── Data to process

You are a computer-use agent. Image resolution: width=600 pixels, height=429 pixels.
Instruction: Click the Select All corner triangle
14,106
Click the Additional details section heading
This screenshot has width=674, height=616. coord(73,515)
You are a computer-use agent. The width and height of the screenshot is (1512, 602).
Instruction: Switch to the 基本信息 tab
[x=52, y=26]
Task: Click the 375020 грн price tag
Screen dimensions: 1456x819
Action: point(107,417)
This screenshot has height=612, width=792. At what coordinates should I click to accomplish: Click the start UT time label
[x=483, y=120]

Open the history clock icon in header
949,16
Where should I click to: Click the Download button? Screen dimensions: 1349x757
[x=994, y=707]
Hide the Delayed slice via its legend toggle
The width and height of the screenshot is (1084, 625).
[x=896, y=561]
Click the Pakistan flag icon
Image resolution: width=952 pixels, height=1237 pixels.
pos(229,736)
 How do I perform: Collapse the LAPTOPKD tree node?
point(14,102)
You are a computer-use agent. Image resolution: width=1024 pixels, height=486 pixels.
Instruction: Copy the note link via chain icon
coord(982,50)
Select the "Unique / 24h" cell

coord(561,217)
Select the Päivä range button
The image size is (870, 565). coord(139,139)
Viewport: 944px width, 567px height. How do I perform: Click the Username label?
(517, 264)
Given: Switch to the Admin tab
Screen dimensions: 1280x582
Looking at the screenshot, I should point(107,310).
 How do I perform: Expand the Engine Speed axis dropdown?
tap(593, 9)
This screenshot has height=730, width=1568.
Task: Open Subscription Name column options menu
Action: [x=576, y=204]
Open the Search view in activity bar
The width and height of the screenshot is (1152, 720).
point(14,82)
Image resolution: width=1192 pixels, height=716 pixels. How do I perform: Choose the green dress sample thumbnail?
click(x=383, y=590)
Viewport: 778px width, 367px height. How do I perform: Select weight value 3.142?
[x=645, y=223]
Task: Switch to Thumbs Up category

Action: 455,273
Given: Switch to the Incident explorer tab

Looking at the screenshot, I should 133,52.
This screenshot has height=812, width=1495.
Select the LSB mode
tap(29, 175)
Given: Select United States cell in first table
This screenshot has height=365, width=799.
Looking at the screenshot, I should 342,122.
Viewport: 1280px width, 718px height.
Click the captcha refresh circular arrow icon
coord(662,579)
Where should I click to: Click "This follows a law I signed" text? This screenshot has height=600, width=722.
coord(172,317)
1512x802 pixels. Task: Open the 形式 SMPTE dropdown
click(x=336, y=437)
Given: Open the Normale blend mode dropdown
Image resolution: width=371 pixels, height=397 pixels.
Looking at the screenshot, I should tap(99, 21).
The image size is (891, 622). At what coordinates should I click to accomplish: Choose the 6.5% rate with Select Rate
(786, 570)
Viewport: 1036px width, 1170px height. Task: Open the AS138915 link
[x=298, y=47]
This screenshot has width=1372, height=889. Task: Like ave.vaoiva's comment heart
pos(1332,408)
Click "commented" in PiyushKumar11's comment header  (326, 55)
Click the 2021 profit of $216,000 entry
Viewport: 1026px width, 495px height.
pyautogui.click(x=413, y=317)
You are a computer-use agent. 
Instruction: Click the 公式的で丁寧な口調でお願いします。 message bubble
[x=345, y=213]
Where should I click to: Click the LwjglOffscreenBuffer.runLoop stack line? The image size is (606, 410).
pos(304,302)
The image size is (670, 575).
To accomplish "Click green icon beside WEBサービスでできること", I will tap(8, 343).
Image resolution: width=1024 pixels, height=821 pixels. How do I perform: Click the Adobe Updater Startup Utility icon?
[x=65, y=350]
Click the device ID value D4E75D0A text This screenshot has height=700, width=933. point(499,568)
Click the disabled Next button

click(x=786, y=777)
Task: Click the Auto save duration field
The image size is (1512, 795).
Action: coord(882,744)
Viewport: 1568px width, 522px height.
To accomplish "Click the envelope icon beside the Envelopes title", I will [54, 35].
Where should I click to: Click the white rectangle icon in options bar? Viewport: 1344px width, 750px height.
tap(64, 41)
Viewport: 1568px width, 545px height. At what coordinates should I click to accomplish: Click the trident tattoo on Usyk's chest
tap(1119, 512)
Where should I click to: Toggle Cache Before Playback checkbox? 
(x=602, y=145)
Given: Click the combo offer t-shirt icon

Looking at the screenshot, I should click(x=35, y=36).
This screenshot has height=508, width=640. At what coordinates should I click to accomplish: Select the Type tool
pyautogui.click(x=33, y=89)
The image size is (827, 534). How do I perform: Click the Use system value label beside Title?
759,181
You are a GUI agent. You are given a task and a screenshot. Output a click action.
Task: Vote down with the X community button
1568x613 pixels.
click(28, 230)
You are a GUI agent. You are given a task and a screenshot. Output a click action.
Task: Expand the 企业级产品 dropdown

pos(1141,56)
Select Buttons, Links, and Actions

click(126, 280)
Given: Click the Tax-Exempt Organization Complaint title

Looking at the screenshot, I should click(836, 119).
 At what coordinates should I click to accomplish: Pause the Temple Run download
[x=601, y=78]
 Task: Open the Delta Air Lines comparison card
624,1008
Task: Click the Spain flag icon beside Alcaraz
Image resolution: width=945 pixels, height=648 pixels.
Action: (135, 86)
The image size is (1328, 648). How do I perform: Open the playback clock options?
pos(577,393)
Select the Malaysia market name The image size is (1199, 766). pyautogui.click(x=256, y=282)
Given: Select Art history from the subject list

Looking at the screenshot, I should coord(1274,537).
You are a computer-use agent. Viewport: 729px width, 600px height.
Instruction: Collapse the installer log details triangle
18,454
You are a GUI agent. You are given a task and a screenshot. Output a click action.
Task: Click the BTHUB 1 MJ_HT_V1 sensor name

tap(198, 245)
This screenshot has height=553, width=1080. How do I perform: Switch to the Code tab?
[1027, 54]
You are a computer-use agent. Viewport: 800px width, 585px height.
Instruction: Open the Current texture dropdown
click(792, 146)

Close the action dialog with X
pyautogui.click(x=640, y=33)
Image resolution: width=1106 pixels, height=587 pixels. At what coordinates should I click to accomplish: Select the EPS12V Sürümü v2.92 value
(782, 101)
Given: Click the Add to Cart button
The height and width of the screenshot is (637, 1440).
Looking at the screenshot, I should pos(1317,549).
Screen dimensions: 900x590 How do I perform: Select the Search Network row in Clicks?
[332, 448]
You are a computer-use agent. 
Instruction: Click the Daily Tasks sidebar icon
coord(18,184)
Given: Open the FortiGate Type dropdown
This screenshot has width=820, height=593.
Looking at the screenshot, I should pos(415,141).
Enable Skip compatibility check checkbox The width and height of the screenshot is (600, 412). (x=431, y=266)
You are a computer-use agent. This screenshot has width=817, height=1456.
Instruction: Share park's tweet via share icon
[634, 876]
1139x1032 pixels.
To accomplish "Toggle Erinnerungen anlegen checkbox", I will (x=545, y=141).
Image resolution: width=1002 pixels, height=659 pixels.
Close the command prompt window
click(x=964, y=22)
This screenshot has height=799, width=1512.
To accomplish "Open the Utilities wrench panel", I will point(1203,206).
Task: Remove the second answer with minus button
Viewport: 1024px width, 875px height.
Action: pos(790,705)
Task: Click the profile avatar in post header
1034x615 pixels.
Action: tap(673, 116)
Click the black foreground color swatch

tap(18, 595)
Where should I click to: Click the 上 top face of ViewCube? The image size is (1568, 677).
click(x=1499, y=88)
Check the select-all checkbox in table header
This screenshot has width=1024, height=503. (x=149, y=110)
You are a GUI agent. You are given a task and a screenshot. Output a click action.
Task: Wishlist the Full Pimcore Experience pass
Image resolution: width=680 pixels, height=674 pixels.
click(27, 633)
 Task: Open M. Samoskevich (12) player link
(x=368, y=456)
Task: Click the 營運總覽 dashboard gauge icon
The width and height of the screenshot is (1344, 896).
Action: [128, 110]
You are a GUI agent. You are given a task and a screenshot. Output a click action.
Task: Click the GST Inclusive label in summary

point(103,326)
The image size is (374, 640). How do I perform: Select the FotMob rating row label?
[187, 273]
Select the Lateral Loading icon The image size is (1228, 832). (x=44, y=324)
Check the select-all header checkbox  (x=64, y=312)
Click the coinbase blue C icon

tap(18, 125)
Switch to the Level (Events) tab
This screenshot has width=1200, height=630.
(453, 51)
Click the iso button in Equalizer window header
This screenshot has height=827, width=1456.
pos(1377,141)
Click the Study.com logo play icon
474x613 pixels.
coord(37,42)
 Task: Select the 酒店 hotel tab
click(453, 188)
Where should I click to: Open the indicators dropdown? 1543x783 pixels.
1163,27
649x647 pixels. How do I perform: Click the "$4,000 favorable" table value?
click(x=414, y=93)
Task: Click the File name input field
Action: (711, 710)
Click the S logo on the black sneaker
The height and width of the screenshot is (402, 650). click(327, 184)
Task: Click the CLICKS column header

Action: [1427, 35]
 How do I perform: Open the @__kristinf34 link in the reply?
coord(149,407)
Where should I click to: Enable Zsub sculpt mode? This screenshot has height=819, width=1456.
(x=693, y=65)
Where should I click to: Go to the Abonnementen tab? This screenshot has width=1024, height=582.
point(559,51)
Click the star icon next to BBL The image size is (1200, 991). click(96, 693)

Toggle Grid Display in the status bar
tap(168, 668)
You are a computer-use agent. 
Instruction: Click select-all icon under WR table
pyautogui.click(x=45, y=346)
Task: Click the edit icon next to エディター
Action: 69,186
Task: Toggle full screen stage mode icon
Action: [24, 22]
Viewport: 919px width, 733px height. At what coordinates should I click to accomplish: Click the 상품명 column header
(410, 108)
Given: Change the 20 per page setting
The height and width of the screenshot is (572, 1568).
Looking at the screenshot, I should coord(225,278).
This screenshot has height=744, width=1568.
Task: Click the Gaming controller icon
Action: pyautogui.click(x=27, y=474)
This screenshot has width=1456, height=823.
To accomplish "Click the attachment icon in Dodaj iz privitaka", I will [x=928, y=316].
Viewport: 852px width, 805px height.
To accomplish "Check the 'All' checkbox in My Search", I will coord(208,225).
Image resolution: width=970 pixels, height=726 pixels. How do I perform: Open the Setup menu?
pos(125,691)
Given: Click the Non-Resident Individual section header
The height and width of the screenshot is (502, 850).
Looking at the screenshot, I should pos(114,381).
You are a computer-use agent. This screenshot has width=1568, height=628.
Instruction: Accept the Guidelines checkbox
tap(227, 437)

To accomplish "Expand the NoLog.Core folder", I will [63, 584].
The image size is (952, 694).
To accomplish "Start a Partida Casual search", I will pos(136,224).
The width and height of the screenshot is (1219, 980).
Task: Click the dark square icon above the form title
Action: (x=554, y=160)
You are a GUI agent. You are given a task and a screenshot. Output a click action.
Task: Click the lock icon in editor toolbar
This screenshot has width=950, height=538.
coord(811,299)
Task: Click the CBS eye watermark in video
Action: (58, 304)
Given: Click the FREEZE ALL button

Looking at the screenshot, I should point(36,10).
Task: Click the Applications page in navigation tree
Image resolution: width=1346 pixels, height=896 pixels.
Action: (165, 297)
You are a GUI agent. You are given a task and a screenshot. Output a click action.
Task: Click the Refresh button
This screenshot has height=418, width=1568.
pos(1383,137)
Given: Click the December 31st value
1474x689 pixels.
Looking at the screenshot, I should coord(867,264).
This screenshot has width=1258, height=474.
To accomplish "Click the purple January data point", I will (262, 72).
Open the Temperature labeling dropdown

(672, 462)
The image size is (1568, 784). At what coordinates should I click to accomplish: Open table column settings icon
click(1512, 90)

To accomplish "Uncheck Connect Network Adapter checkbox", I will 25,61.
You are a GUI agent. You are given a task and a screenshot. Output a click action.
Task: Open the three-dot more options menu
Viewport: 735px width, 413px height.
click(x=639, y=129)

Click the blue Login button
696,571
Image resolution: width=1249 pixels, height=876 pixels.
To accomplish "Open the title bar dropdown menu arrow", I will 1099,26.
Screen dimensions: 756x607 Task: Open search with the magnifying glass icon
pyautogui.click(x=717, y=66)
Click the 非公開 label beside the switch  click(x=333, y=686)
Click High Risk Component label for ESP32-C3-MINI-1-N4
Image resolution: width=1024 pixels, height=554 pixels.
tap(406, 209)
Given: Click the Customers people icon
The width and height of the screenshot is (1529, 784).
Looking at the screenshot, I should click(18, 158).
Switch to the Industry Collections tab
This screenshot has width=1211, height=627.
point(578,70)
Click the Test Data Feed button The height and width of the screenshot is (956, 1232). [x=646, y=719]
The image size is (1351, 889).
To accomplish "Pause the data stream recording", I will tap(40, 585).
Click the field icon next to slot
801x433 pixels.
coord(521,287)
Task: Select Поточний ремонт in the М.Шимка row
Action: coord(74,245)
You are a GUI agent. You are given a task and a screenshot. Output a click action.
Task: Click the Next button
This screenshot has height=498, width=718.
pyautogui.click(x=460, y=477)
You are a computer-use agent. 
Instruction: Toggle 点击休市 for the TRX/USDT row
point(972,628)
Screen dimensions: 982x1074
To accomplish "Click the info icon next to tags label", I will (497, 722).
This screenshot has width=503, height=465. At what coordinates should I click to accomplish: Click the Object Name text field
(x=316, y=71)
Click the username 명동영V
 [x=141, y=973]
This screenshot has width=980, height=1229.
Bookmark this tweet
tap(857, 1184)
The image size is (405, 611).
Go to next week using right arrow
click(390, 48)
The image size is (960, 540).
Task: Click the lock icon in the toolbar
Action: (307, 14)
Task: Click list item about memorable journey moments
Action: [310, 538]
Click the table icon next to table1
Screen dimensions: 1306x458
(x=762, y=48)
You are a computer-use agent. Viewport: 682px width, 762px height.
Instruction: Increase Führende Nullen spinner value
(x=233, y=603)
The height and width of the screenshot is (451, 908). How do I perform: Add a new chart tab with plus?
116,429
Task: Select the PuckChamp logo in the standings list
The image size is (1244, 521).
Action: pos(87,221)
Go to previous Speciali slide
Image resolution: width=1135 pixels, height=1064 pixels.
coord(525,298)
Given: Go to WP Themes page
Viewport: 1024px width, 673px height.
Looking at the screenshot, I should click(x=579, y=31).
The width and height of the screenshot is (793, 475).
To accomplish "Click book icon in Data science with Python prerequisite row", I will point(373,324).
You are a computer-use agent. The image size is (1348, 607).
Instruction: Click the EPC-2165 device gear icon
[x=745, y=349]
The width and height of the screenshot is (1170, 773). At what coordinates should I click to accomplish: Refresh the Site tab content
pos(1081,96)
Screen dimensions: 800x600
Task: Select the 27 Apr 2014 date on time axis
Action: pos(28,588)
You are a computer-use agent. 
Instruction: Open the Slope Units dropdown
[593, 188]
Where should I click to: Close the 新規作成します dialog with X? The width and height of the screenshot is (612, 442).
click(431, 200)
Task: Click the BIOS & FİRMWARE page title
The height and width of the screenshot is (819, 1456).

────

→ **Task requirements**: All that is wanted is an exact copy of the lines above from the one with "Task: Click the Auto save duration field" through the one with "Select the Malaysia", with both ends included.

→ **Exercise response**:
Task: Click the Auto save duration field
The image size is (1512, 795).
Action: coord(882,744)
Viewport: 1568px width, 522px height.
To accomplish "Click the envelope icon beside the Envelopes title", I will [54, 35].
Where should I click to: Click the white rectangle icon in options bar? Viewport: 1344px width, 750px height.
tap(64, 41)
Viewport: 1568px width, 545px height. At what coordinates should I click to accomplish: Click the trident tattoo on Usyk's chest
tap(1119, 512)
Where should I click to: Toggle Cache Before Playback checkbox? 
(x=602, y=145)
Given: Click the combo offer t-shirt icon

Looking at the screenshot, I should click(x=35, y=36).
This screenshot has height=508, width=640. At what coordinates should I click to accomplish: Select the Type tool
pyautogui.click(x=33, y=89)
The image size is (827, 534). How do I perform: Click the Use system value label beside Title?
759,181
You are a GUI agent. You are given a task and a screenshot. Output a click action.
Task: Vote down with the X community button
1568x613 pixels.
click(28, 230)
You are a GUI agent. You are given a task and a screenshot. Output a click action.
Task: Expand the 企业级产品 dropdown

pos(1141,56)
Select Buttons, Links, and Actions

click(126, 280)
Given: Click the Tax-Exempt Organization Complaint title

Looking at the screenshot, I should click(836, 119).
 At what coordinates should I click to accomplish: Pause the Temple Run download
[x=601, y=78]
 Task: Open the Delta Air Lines comparison card
624,1008
Task: Click the Spain flag icon beside Alcaraz
Image resolution: width=945 pixels, height=648 pixels.
Action: (135, 86)
The image size is (1328, 648). How do I perform: Open the playback clock options?
pos(577,393)
Select the Malaysia market name The image size is (1199, 766). pyautogui.click(x=256, y=282)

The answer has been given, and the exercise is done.